ストレングス(strength)の視点に基づく利用者支援の説明として、最も適切なものを1つ選びなさい。

1.個人の特性や強さを見つけて、それを生かす支援を行うこと。
2.日常生活の条件をできるだけ、障害のない人と同じにすること。
3.全人間的復権を目標とすること。
4.権利を代弁・擁護して、権利の実現を支援すること。
5.抑圧された権利や能力を取り戻して、力をつけること。

解答

1.個人の特性や強さを見つけて、それを生かす支援を行うこと。

解説

1.(○)ストレングス(strength)に関する説明です。個人の特性、本来持っている力や強さ、才能などの「個人のストレングス」や、住んでいる地域などの「環境のストレングス」に着目して支援を行います。ストレングスはエンパワメントのためにも重要な要素となります。
2.(×)ノーマライゼーション(normalization)に関する説明です。
3.(×)リハビリテーション(rehabilitation)に関する説明です。
4.(×)アドボカシー(advocacy)に関する説明です。
5.(×)エンパワメント(empowerment)に関する説明です。

問題2

Eさん(38歳、男性)は、脳梗塞(cerebral infarction)を発症し、病院に入院していた。退院時に、右片麻痺(みぎかたまひ)と言語障害があったため、身体障害者手帳2級の交付を受けた。現在、Eさんと家族の希望によって、自宅で生活しているが、少しずつ生活に支障が出てきている。Eさんの今後の生活を支えるために、障害福祉サービスの利用を前提に多職種連携による支援が行われることになった。
Eさんに関わる関係者が果たす役割として、最も適切なものを1つ選びなさい。

1.介護支援専門員(ケアマネジャー)が、介護サービス計画を作成する。
2.医師が、要介護認定を受けるための意見書を作成する。
3.基幹相談支援センターの職員が、障害福祉計画を立てる。
4.地域包括支援センターの職員が、認定調査を行う。
5.相談支援専門員が、サービス担当者会議を開催する。

解答

5.相談支援専門員が、サービス担当者会議を開催する。

解説

1.(×)介護支援専門員(ケアマネジャー)が介護サービス計画を作成するのは、介護保険サービスを利用する場合です。
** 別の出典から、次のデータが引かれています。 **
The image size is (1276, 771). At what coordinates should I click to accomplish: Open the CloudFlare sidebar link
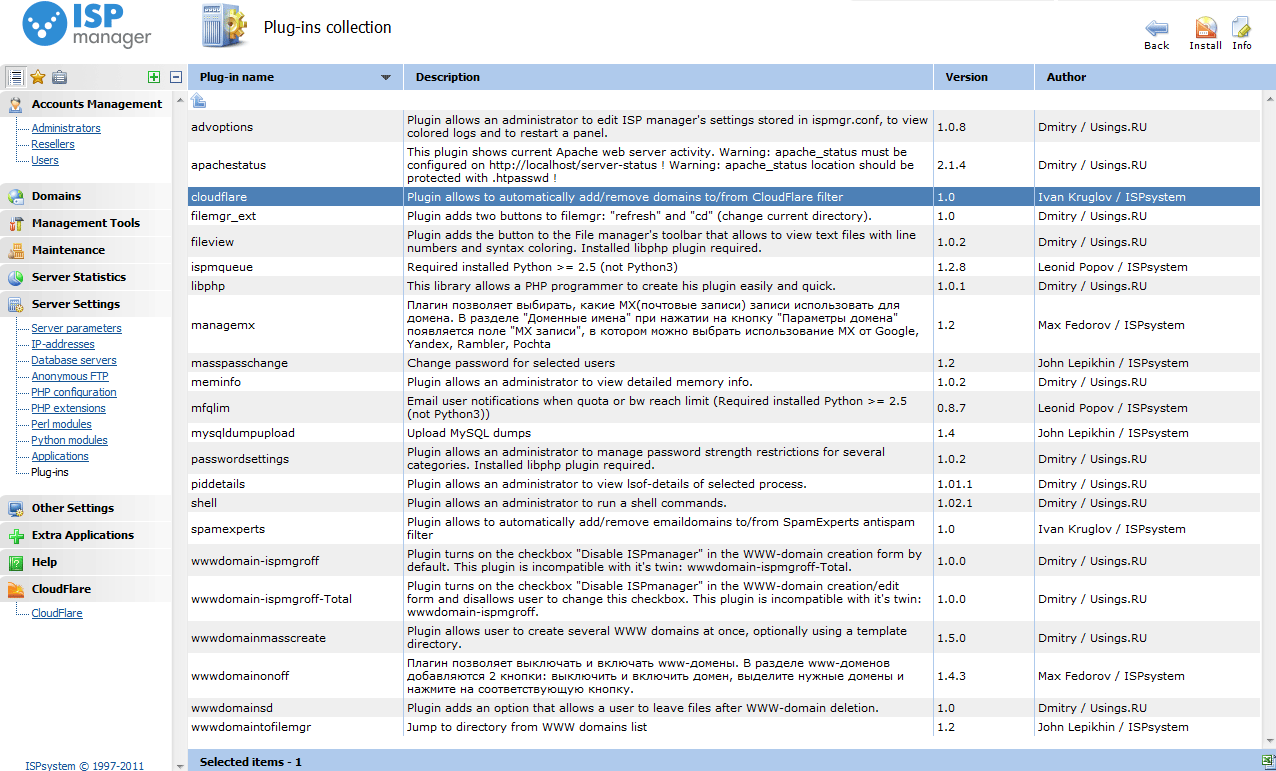pyautogui.click(x=56, y=613)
障害福祉サービスの利用においては、相談支援専門員がサービス等利用計画を作成します。
2.(×)医師は、障害支援区分の認定を受けるための意見書を作成します。
3.(×)障害福祉計画を立てるのは、都道府県および市町村です。
4.(×)障害支援区分認定調査を実施するのは、市町村職員や相談支援専門員などです。
5.(○)相談支援専門員がサービス等利用計画を作成する目的でサービス担当者会議を開催し、多職種連携による支援につなげることが適切です。

問題3

Cさん(3歳)は、24時間の人工呼吸器管理、栄養管理と体温管理が必要であり、母親(32歳)が生活全般を支えている。Cさんの母親は、「発達支援やショートステイを活用したいのに、市内に事業所がない。ほかにも困っている家族がいる」とD相談支援専門員に伝えた。
D相談支援専門員が、課題の解決に向けて市(自立支援)協議会に働きかけたところ、市内に該当する事業所がないことが明らかになった。
この事例で、地域におけるサービスの不足を解決するために、市(自立支援)協議会に期待される機能・役割として、最も適切なものを1つ選びなさい。

1.困難な事例や資源不足についての情報の発信
2.権利擁護に関する取り組みの展開
3.地域の社会資源の開発
4.構成員の資質向上
5.基幹相談支援センターの運営評価

解答

3.地域の社会資源の開発

解説

市(自立支援)協議会には、情報機能、調整機能、開発機能、教育機能、権利擁護機能、評価機能という6つの機能があります。
1.(×)困難な事例や資源不足についての情報の発信は、情報機能に該当します。
2.(×)権利擁護に関する取り組みの展開は、権利擁護機能に該当します。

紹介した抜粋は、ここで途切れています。